Tanto Fernando como Tomás ardían en deseos de ponerse los crampones y utilizar el piolet, pero el terreno y el estado de la nieve todavía no lo requerían. Los cuatro montañeros, en fila india, se alternaban la apertura de la huella, puesto que la nieve se mostraba a veces consistente y otras demasiado blanda y fatigosa.
Tomás llevaba ya un buen rato abriendo huella, tras un apoyo en nieve dura, movió la bota derecha para dar el siguiente paso y se hundió hasta la rodilla. Intentó salir con el otro pie que todavía estaba en terreno firme, pero lejos de conseguirlo, quedó hundido en un agujero de nieve que le llegaba hasta la cintura. Había sacado al resto de sus compañeros cierta distancia. Mientras esperaba la llegada del grupo para que le ayudara a salir del entuerto, dirigió la mirada a la cumbre del Tozal del Cartujo que estaba iluminada por el sol del amanecer, el resto de la montaña todavía permanecía a la sombra. Tomás inspiró profundamente el aire puro, frío de la Sierra, y allí, metido hasta la cintura en un agujero de nieve, con una cumbre llena de luz a lo lejos y rodeado de montañas nevadas, se sintió el más feliz de los mortales.
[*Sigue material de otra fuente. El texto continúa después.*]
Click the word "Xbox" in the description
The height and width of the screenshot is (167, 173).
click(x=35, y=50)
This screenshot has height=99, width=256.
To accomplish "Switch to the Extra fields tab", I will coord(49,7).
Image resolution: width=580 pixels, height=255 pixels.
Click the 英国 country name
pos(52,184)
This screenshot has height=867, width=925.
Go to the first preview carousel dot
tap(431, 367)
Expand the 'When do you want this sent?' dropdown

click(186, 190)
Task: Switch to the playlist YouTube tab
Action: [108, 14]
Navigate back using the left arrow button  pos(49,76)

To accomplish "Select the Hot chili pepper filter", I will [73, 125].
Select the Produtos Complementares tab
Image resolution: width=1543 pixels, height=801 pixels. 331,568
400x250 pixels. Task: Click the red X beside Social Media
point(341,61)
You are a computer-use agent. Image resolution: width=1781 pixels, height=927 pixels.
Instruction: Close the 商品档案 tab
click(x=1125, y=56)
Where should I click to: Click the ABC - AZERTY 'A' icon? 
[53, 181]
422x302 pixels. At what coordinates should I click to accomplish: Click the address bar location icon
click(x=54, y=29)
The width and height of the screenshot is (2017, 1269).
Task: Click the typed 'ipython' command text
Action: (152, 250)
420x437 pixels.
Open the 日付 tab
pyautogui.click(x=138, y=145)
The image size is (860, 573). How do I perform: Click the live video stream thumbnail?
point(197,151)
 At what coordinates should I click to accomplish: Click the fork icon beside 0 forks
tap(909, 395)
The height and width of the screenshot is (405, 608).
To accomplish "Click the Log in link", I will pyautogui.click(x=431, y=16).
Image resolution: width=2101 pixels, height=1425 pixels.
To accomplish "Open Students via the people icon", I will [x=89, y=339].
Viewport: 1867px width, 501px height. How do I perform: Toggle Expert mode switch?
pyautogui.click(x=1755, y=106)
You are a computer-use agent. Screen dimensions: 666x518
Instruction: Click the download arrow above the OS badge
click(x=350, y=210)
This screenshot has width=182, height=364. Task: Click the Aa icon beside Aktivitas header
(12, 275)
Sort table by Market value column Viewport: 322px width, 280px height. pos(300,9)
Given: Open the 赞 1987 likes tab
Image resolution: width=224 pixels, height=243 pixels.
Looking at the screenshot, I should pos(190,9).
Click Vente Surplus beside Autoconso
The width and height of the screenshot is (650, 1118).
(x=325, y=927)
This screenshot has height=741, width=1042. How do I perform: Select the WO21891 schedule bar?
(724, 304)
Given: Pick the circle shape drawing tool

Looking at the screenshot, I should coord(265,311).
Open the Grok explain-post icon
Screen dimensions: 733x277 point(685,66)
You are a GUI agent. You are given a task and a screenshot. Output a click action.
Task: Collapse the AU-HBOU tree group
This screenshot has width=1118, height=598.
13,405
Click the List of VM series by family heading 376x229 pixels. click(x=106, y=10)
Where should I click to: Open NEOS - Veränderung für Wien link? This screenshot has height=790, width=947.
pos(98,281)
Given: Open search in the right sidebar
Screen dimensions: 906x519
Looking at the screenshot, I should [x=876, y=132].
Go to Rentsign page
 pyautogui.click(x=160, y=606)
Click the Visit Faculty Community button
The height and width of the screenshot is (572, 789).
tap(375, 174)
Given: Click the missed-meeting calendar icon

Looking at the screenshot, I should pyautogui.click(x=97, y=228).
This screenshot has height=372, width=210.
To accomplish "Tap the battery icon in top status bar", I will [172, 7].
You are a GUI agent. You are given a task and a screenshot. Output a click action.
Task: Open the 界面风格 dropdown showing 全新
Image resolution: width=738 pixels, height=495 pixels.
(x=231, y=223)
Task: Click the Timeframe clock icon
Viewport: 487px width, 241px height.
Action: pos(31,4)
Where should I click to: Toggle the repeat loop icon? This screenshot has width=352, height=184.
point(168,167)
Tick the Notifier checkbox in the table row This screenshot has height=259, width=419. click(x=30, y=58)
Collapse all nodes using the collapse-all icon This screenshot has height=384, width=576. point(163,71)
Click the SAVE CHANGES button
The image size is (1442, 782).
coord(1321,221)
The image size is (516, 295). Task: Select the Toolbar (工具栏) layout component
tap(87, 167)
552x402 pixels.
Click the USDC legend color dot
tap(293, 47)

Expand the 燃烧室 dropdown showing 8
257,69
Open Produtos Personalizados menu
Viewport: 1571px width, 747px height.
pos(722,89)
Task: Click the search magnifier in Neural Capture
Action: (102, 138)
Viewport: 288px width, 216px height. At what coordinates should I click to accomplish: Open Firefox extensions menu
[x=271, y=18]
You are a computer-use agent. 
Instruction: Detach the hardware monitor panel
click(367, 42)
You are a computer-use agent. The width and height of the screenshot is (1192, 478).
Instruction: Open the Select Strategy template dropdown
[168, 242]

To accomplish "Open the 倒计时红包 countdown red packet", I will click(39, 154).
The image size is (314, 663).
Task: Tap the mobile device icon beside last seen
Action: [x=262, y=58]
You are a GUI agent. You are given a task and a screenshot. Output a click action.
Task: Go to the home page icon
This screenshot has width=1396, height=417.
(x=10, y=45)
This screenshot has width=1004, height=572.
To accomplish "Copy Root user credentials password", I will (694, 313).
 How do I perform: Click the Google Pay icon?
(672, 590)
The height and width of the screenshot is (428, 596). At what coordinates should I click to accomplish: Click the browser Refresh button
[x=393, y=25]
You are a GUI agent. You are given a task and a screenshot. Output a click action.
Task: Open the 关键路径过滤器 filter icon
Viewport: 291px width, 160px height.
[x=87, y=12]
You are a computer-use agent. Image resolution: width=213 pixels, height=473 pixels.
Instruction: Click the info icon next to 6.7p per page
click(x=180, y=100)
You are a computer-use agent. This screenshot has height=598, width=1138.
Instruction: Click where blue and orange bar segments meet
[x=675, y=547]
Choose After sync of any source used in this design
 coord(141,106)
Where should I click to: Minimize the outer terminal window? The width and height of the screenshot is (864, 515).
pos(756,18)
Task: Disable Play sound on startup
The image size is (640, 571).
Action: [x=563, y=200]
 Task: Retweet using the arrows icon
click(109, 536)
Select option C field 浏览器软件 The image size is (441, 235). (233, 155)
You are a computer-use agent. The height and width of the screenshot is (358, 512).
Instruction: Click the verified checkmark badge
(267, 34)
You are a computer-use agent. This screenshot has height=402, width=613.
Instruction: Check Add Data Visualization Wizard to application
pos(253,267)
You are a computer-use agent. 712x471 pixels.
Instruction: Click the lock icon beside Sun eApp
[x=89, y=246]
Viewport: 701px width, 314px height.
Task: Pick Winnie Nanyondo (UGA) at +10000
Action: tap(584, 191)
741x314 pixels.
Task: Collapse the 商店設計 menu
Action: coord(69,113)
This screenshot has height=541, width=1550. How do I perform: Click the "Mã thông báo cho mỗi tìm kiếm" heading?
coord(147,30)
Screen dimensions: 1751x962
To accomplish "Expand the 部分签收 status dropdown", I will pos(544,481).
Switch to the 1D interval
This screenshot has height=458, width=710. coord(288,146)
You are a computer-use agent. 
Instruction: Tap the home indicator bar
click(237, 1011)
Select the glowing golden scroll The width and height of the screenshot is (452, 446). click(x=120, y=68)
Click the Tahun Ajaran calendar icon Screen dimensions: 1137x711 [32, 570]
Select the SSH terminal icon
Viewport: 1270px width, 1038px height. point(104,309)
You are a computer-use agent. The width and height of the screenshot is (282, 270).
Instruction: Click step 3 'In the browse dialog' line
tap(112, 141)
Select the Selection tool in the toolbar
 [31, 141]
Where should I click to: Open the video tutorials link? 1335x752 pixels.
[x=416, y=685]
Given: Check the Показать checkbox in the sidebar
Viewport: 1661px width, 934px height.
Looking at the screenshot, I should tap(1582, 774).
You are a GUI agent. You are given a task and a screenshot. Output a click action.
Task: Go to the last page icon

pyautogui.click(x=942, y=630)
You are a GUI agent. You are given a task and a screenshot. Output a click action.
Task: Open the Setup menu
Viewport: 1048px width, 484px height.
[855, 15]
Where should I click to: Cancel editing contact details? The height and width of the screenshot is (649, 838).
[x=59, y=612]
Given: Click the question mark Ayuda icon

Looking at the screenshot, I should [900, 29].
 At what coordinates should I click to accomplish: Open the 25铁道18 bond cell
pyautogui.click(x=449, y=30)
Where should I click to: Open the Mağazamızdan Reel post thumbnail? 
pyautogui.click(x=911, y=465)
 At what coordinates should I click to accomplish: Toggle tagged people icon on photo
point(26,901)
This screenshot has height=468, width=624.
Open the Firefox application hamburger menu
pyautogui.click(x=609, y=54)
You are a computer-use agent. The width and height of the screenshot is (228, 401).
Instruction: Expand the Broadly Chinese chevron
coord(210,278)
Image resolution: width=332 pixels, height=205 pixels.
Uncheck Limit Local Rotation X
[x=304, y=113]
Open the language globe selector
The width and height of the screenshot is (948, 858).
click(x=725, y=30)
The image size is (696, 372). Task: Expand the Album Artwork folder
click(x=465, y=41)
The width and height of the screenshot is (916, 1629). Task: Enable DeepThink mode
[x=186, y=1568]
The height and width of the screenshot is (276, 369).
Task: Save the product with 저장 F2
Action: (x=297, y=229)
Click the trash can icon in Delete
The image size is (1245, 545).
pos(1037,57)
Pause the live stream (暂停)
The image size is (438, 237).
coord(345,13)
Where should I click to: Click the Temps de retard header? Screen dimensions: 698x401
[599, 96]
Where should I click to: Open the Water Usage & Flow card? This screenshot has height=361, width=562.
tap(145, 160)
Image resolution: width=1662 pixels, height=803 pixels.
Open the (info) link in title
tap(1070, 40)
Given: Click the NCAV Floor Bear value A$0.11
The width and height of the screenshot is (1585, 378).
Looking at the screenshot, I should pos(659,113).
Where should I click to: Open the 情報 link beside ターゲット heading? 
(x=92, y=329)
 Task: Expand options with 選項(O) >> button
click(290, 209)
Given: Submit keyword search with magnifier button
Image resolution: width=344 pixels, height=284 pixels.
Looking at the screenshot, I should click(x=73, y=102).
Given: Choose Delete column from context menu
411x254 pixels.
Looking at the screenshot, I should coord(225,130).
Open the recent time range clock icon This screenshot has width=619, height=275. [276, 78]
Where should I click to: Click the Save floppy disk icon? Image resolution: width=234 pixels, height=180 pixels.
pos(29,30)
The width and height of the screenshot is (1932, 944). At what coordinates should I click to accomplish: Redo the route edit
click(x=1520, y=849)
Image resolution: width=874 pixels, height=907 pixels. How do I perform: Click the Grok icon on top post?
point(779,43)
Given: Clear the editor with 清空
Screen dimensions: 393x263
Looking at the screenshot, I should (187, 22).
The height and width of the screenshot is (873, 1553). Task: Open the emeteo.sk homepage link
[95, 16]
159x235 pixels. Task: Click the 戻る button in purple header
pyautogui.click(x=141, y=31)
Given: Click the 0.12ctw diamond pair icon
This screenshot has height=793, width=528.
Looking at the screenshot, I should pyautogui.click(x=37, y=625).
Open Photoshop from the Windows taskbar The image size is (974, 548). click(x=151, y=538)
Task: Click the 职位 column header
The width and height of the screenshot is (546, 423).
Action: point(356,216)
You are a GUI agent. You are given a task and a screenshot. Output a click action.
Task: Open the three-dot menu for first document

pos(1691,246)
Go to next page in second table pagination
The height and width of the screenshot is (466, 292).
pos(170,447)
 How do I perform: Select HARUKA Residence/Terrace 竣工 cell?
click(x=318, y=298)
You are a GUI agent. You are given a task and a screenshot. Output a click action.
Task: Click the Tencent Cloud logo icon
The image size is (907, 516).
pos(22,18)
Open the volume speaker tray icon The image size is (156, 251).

Al poco llegaron Miguel y Carlos, que al ver donde había caído Tomás, ileso por fortuna, no tuvieron más remedio que reír. Fernando, que andaba retrasado fotografiando el paisaje – quería dejar constancia de aquel día – se unió a las risas de los compañeros, Tomás incluido, e inmortalizó con la vieja cámara compacta, cargada con un carrete de diapositivas, a su hermano, que irradiaba felicidad y plenitud en sus ojos azules y en su sonrisa franca.
Los montañeros, al refugio de una gran roca a la derecha de la entrada del corredor que daba acceso a la arista, de pie sobre una buena repisa de nieve, se afanaban en colocarse los arneses. Al noroeste, el sol iluminaba la línea del horizonte con una tenue luz anaranjada que contrastaba con el azul límpido del cielo. Fernando, que ya se había puesto el arnés, se deleitaba con el espectáculo de luces mientras tomaba un desayuno frugal a base de té caliente, galletas y uvas pasas que compartió con Tomás, sentado junto a él. Miguel y Carlos, entretenidos con sus quehaceres de montañeros, quedaron también, por un instante, absortos en el horizonte.
El sol iluminaba el corredor de entrada, era el momento idóneo para colocar los crampones e iniciar el ascenso. Así se lo hizo saber Miguel a los hermanos montañeros que sacaron los flamantes crampones de la funda. Tomás deshizo la cinta que unía el piolet a la mochila y Fernando hizo lo propio. El anhelo se tornaba en realidad, pensó Fernando cuando veía como su hermano y él terminaban de colocarse los crampones en las botas.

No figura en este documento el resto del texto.